6. What this validates
planet_heliacal_risingreturns the correct date for a separate Mars apparition with a different elongation geometry and a longer post-conjunction latency.- The av=11° criterion is applied consistently between the 2024 and 2026 apparitions.
- The positional substrate for Mars at body 499 in DE441 is geometrically consistent with Horizons across two separate apparition windows.
- The solver does not fail for a long search window (~97 days post-conjunction) or for a marginal event altitude (+0.07°).
7. What this does not validate
- Other av table branches (the +0 to +1 or brighter Mars brackets are untested; they require Mars near opposition, magnitude −2 to 0).
- Observers at latitudes other than Babylon (32.55°N).
- Acronychal rising or heliacal setting for Mars.
- Observational correspondence with ancient or modern records.
8. Relationship to the 2024 Mars case
| 2024 case | This document | |
|---|---|---|
| Conjunction | 2023-Nov-18 | 2026-Jan-09 |
| Event date | 2024-Jan-07 | 2026-Apr-17 |
| Post-conjunction days | ~50 | ~97 |
| Elongation | −14.5° | −21.5° |
| Mars alt at event | +0.12° | +0.07° |
| av applied | 11.0° | 11.0° |
| Match | ✓ exact | ✓ exact |
Both cases confirm the same branch of the arcus visionis table, from different geometric configurations and across a 2.5-year span. The solver's threshold detection is stable.

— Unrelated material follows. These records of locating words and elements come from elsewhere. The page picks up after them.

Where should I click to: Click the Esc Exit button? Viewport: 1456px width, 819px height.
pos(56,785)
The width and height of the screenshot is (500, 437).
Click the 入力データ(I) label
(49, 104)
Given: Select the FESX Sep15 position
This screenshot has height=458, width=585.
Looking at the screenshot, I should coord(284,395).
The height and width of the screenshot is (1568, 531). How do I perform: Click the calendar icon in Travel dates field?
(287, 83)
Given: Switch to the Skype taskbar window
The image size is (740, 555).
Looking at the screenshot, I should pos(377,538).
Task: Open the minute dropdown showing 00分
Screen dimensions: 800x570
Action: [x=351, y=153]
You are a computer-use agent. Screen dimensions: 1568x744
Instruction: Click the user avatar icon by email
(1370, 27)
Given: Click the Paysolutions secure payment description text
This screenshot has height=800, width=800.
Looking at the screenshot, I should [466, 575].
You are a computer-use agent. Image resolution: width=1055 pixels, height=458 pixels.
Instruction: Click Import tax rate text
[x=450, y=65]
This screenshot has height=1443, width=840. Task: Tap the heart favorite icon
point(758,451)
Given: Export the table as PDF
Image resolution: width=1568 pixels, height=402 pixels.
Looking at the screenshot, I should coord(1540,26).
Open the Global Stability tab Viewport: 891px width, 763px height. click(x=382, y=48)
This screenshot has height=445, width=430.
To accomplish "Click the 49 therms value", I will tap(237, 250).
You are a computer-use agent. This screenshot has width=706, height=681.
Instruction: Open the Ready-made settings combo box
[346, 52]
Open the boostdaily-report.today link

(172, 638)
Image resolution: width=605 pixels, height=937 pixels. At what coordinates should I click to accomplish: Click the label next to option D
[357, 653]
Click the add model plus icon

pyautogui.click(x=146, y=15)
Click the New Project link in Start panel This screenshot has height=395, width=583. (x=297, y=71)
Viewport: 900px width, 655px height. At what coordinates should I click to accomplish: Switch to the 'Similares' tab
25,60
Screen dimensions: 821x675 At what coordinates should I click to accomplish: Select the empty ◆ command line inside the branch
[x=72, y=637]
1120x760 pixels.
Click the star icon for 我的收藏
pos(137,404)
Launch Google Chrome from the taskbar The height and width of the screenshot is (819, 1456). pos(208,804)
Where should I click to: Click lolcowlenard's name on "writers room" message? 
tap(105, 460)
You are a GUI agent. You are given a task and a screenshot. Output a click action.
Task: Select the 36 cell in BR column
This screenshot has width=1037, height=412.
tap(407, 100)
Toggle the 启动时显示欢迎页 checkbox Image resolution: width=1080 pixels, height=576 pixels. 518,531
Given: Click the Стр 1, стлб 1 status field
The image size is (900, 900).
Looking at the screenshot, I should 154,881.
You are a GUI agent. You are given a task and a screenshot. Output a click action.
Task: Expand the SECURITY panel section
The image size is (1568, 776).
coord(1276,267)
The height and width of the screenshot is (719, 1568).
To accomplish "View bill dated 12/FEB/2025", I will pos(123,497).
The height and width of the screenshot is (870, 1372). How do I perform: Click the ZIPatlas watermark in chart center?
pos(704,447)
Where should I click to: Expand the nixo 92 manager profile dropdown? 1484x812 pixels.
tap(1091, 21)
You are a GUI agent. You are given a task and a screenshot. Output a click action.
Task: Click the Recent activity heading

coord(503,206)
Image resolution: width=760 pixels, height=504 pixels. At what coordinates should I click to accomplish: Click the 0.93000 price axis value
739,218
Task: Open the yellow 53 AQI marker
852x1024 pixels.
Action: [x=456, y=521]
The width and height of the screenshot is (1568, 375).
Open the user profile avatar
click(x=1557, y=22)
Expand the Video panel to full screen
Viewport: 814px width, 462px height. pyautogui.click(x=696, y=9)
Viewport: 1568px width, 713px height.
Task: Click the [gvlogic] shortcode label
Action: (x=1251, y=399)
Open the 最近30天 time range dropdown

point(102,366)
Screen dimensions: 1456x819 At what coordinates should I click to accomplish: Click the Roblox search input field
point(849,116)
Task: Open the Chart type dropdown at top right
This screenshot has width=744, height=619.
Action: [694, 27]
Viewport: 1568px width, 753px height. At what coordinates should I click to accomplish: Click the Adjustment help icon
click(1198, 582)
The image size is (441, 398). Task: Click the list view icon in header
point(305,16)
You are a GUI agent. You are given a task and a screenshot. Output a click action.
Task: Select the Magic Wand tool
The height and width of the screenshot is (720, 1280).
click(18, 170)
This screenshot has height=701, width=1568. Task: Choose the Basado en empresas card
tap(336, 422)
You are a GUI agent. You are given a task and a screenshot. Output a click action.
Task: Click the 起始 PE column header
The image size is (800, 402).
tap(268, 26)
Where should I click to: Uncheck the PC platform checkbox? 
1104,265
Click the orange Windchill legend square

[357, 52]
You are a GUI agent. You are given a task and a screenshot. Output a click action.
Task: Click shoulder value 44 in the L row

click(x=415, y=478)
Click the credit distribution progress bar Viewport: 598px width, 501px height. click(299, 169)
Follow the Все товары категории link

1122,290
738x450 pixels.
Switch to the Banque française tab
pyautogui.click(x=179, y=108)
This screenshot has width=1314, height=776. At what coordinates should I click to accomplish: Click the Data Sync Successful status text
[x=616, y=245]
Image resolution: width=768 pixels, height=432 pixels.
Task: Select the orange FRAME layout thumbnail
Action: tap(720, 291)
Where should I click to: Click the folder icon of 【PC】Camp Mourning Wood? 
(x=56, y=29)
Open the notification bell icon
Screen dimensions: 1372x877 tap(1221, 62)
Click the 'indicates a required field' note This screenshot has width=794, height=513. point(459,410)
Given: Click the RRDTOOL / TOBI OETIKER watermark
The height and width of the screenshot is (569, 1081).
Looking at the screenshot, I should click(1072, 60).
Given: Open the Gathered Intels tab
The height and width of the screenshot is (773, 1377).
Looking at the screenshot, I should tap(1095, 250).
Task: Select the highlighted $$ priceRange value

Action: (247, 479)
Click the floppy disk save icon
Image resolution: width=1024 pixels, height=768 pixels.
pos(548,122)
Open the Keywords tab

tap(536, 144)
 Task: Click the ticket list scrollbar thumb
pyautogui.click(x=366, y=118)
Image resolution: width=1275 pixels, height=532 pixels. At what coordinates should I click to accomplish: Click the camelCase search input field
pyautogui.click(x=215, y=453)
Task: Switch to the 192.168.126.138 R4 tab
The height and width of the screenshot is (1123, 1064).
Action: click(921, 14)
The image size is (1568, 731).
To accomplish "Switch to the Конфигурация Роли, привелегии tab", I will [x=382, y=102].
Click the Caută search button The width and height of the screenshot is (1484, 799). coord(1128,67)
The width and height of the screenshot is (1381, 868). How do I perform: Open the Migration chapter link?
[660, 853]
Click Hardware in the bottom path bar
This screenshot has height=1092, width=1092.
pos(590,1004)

9. Arcus visionis table coverage: three confirmed cases
| Planet | Mag at event | av bracket | Solar dep | Wiki doc |
|---|---|---|---|---|
| Venus (2023 Aug) | −4.00 | ≤ −4.0 | 5° | VALIDATION_CASE_VENUS_HELIACAL_RISING.md |
| Mars (2024 Jan) | +1.34 | +1 to +2 | 11° | VALIDATION_CASE_MARS_HELIACAL_RISING.md |
| Mars (2026 Apr) | +1.24 | +1 to +2 | 11° | This document |
The +1 to +2 mag branch is now confirmed by two independent Mars apparitions separated by 2.5 years and 7° of event elongation. The 5° (Venus) and 11° (Mars) table branches are verified; the intermediate branches (6°, 7°, 8°, 9°, 10°) remain untested.
10. Verification script
tmp/mars_heliacal_2026.py — queries Horizons live, computes local altitude at
Babylon, and prints the per-day Mars altitude table for both criteria.